* _EXTRACT PROVIDED_
• • • • • • •

Ever more varieties of snacks from fewer crop staples. The conversion of primary crops into processed food, and the retail chain that drops it into the consumer’s basket, all this requires energy. Image: Rahul Goswami 2013

We are being misinformed and poorly entertained. There is a great big complex apparatus that tells us, as it has done for most of the last 20 years, that climate change is about science and observation, about technology and finance. This is the international apparatus. Then there is the national bedlam, comprising government, NGOs, think-tanks, research institutes and academia, industry and business, capital markets and finance. The national bedlam on climate change contains many views, some of which are directly related to the international apparatus. Our government, usually in the form of utterances by the Ministry of Environment, Forests and Climate Change, attempts to connect economics to everything else it thinks is important, and present the resulting mess as our climate change policy, which only provokes more bedlam.

Such is the state of affairs in India concerning climate change. Industry and finance, whatever their motivations (profit, market, subsidies, friendly politicians, and so on), are fairly consistent in what they say they want. NGOs and think-tanks – most of which function as localised versions of the international apparatus – are responsible for an outsized share of the bedlam, for they must not only protect the interests of their principals (usually in the West) but at the same time be seen to be informed, authoritative and influential at home. Ordinarily, this renders them schizophrenic, but the hullabaloo surrounding climate change in India is so loud, no-one notices the schizophrenia of the NGOs and think-tanks. Media – that is to say, vapid but noisy television and dull but verbose print commentators – sides with one group or another depending on who’s paying for the junkets.

Property, assembly-line homes and the trope of quick ownership to attract young earners. One more energy sink. Image: Rahul Goswami 2013

Property, assembly-line homes and the trope of quick ownership to attract young earners. One more energy sink. Image: Rahul Goswami 2013

The punctuations in this long-running and episodic climate change opera that we witness in India are the annual international gatherings, and the erratic policy pronouncements by the central government. For most people, struggling with food price inflation, with urban living environments choked by particulate matter, hounded by creditors and surrounded by useless gadgetry, climate change is a non-subject. And so the middle class stays out of the bedlam, for it is too busy negotiating the storied ‘growth’ of India or breathlessly seeking to profit from it in as many ways as there are flavours of potato chips. Who is left from the 1.275 billion Bharat-vaasis who can cast an appraising eye on the bit players and techno-buskers, and who can judge for themselves the consequences of their actions? We don’t know. And it is such not knowing that balances, with a taut silence, the bedlam of the posturing think-tanks, the technology fetishists, the grasping NGOs, the carbon merchants and their political cronies.

• • • • • • •

* _TASK LIST_
1. Write out the passage from the essay on climate change in India above, starting with "We are being" and going on through "provokes more bedlam.".
2. Extend the essay on climate change in India beyond its final paragraph, keeping its voice and argument.

• • • • • • •

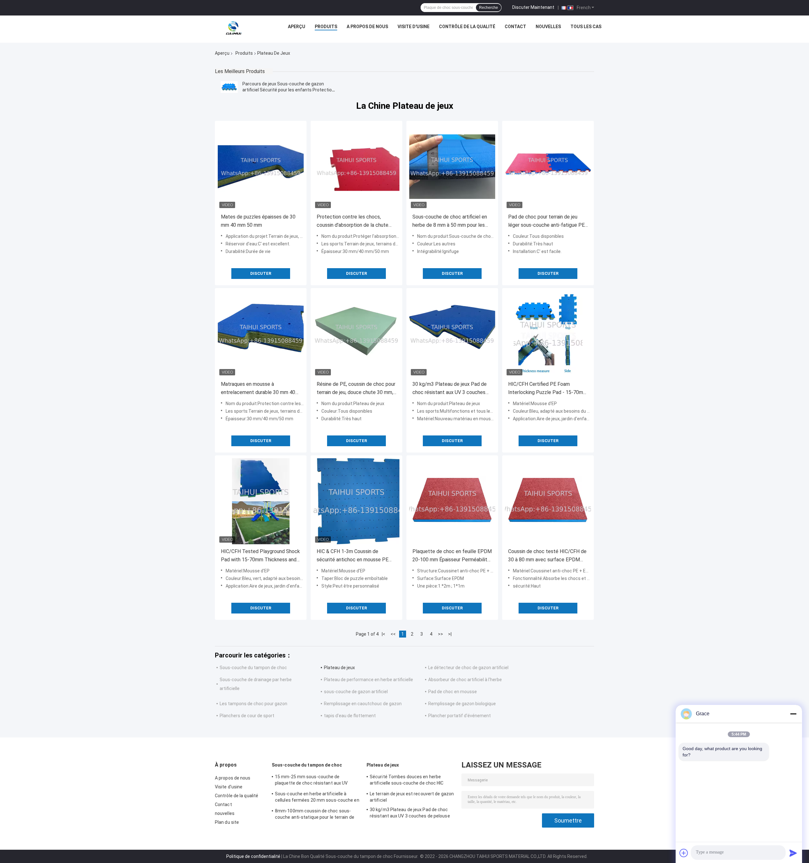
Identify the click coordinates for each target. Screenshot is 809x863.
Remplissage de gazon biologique (462, 703)
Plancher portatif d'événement (459, 715)
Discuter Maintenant (533, 7)
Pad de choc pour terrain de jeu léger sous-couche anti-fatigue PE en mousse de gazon (546, 221)
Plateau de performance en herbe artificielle (368, 679)
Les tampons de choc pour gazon (253, 703)
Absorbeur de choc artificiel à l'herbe (465, 679)
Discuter (260, 273)
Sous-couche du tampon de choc (253, 667)
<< (393, 634)
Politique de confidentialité (253, 856)
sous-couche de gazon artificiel (356, 691)
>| (450, 634)
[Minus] (793, 714)
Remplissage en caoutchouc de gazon (363, 703)
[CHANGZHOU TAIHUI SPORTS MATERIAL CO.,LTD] (233, 28)
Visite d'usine (413, 26)
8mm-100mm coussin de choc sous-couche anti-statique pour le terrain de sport (314, 815)
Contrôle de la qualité (467, 26)
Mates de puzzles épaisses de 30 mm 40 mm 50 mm (258, 221)
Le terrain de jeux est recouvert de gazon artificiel (412, 797)
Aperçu (296, 26)
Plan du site (227, 822)
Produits (326, 26)
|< (383, 634)
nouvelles (548, 26)
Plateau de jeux (339, 667)
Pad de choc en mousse (452, 691)
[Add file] (683, 853)
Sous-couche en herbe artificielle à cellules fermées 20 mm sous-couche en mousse (317, 797)
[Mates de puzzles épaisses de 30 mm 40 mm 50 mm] (261, 167)
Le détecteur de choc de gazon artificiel (468, 667)
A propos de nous (367, 26)
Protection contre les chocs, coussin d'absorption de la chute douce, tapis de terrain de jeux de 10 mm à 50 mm (353, 221)
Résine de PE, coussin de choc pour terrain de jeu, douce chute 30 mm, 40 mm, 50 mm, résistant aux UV (356, 389)
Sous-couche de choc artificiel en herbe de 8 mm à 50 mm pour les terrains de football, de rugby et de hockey (451, 221)
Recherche (488, 7)
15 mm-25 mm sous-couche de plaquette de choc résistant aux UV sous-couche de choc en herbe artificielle (317, 780)
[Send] (793, 853)
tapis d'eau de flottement (350, 715)
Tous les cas (585, 26)
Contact (515, 26)
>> (440, 634)
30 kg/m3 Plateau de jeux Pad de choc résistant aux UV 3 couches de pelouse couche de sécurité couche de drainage (449, 389)
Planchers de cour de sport (247, 715)
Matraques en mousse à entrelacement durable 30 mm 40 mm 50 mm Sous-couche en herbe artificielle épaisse (259, 389)
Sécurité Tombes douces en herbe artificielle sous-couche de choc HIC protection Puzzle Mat (407, 780)
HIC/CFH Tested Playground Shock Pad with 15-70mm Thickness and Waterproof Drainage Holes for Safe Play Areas (260, 556)
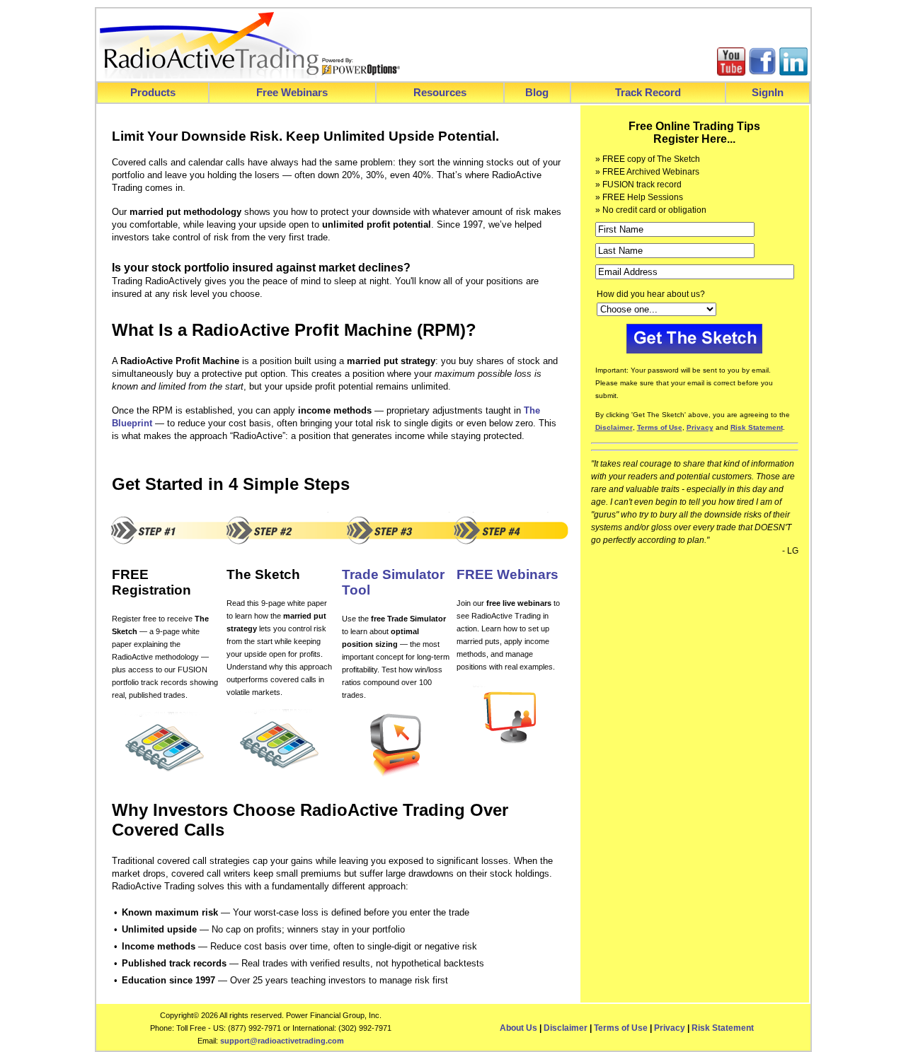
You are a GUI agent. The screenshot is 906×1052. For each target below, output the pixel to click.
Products (153, 92)
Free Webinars (292, 92)
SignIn (768, 92)
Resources (439, 92)
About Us (518, 1028)
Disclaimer (565, 1028)
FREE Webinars (507, 574)
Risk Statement (723, 1028)
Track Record (648, 92)
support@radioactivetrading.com (282, 1040)
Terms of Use (621, 1028)
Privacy (669, 1028)
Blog (537, 92)
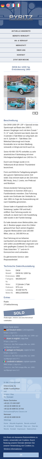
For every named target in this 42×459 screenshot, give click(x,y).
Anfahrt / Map (9, 394)
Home (6, 423)
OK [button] (21, 455)
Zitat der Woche (21, 60)
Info (5, 391)
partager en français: (15, 350)
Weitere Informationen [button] (13, 449)
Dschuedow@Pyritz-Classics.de (15, 411)
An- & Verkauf (21, 41)
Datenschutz (31, 429)
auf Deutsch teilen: (14, 330)
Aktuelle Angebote (21, 31)
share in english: (13, 338)
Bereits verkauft (21, 36)
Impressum (21, 429)
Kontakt (21, 55)
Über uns (21, 50)
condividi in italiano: (15, 361)
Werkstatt (21, 45)
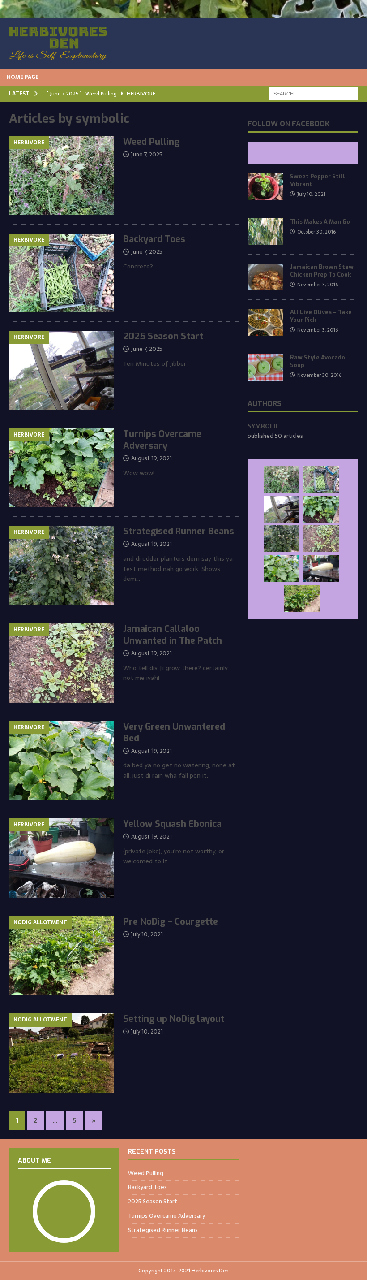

• • • • • • •

* _ANSWERS PROVIDED_
1.
We are being misinformed and poorly entertained. There is a great big complex apparatus that tells us, as it has done for most of the last 20 years, that climate change is about science and observation, about technology and finance. This is the international apparatus. Then there is the national bedlam, comprising government, NGOs, think-tanks, research institutes and academia, industry and business, capital markets and finance. The national bedlam on climate change contains many views, some of which are directly related to the international apparatus. Our government, usually in the form of utterances by the Ministry of Environment, Forests and Climate Change, attempts to connect economics to everything else it thinks is important, and present the resulting mess as our climate change policy, which only provokes more bedlam.

2.
It has helped us not at all to be served, every other week or so, the bland intellectual regurgitations of India’s talking climate heads. It has helped us not at all to be preached at (faithfully reported, accompanied by appropriate editorial cant) by the United Nations whose agency, the UNFCCC, has fostered 20 years of expensive gatherings designed to deceive thinking folk. It has helped us not at all to have to correct, time and again, a government that does nothing about capitalism’s operatives who consistently attack and dismantle efforts to protect our people from environmentally destructive activities. It has helped us not at all to have dealt out to us, from one ruling coalition to the next, from a fattened ’empowered group of ministers’ to a PM’s Council that prefers fiat, missions and programmes that speak ‘renewable’ but which refuse stubbornly to talk consumption.

The balance between settlement and land. Absent entirely in our cities and towns, threatened in our villages. Image: Rahul Goswami 2013

The balance between settlement and land. Absent entirely in our cities and towns, threatened in our villages. Image: Rahul Goswami 2013

Climate change and Bharat is about none of this and it is about all of this in relation to our behaviour. Ours is the land of air-conditioned youth devouring cup noodles while gesturing with greasy fingers across smartphone screens. It is not the land where their grand-parents tilled fields, tended orchards, walked on pilgrimages and lit lanterns in simple dwellings. But this is now, and here, in urban Coimbatore and Cuttack as much as in rural Darbhanga and Dharwad, the reckoning of the effect of our 1.275 on climate has to do with the buying of cars (bigger and two per family) and the widening of roads.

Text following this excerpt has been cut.